Cultivate Interactive Home Page *
*

Search Disabled

  Home | Current Issue | Index of Back Issues
  Issue 4 Home | Editorial | Features | Regular Columns | News & Events | Misc.

OAI Open Meeting

By Rachel Heery - May 2001

The Open Archives Initiative (OAI) develops and promotes interoperability standards that aim to facilitate the efficient dissemination of content. In February Rachel Heery attended their Open meeting held in the Berlin State Library (Staatsbibliothek zu Berlin). The meeting marked the start of a validation period for the specification.

- - - - - - - - - - - - - - - - - - - - - - - - - - - - - - - - - - -

Open Archive Initiative (OAI) designers and early adopters launched the recently released OAI Metadata Harvesting Specification to a packed meeting in the Staadsbiblothek , Berlin, in February. Following on from a parallel event in Washington, DC in January, this meeting marked the start of a ‘validation period’ for the specification. Over the next year experimental implementations of the specification will inform the OAI and the wider community as to the possibilities offered by the OAI model for metadata exchange. This brief article will only give a short summary of the many presentations from the interesting and varied programme. Readers are referred to the OAI Web site [1] where there are copies of presentation slides. In this short report I will merely highlight some of the themes that emerged and note some issues of particular interest.
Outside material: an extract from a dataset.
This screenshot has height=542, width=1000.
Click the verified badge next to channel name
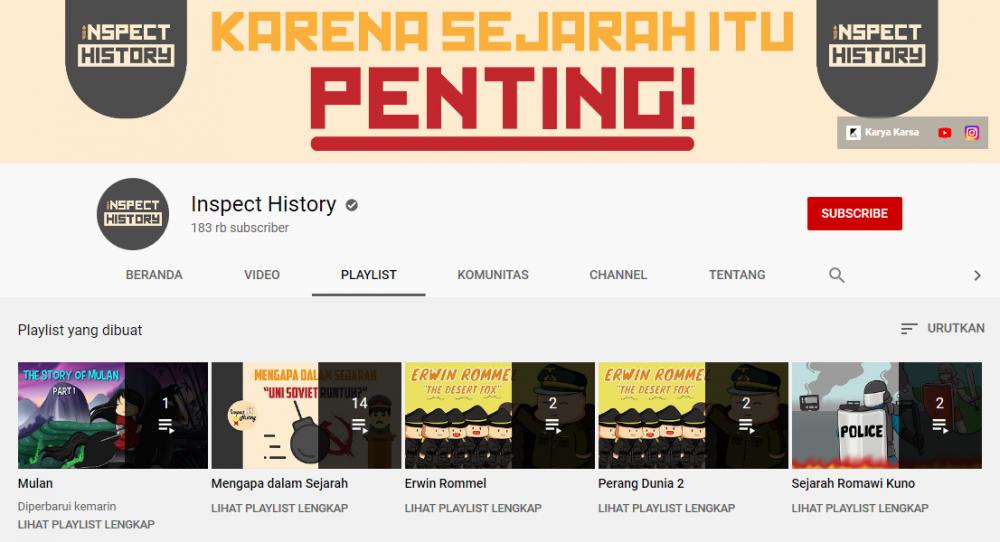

After a warm welcome from Diann Rusch-Feja, Max Planck Institute, who is one of the European members of the OAI steering committee, the programme got underway. Presentations for the day included views from a number of stakeholders representing the OAI executive, implementers both information services and software development backgrounds, existing e-print archives, and vendors of library management systems.

Carl Lagoze, executive director of the OAI, led off with an overview of its history and an account of progress to date. The origins of the Open Archives Initiative were in the e-print community. The impetus for the initiative was a desire for effective interworking between e-print archives. In the early days the e-print community’s efforts were concentrated on enhancing interoperability between e-print archives, culminating in the Santa Fe convention in 1999 [2]. The work of the initiative continues to be relevant to this community, however as time went on it became clear that the fundamental enabling technology for simple metadata exchange is relevant in a much wider context.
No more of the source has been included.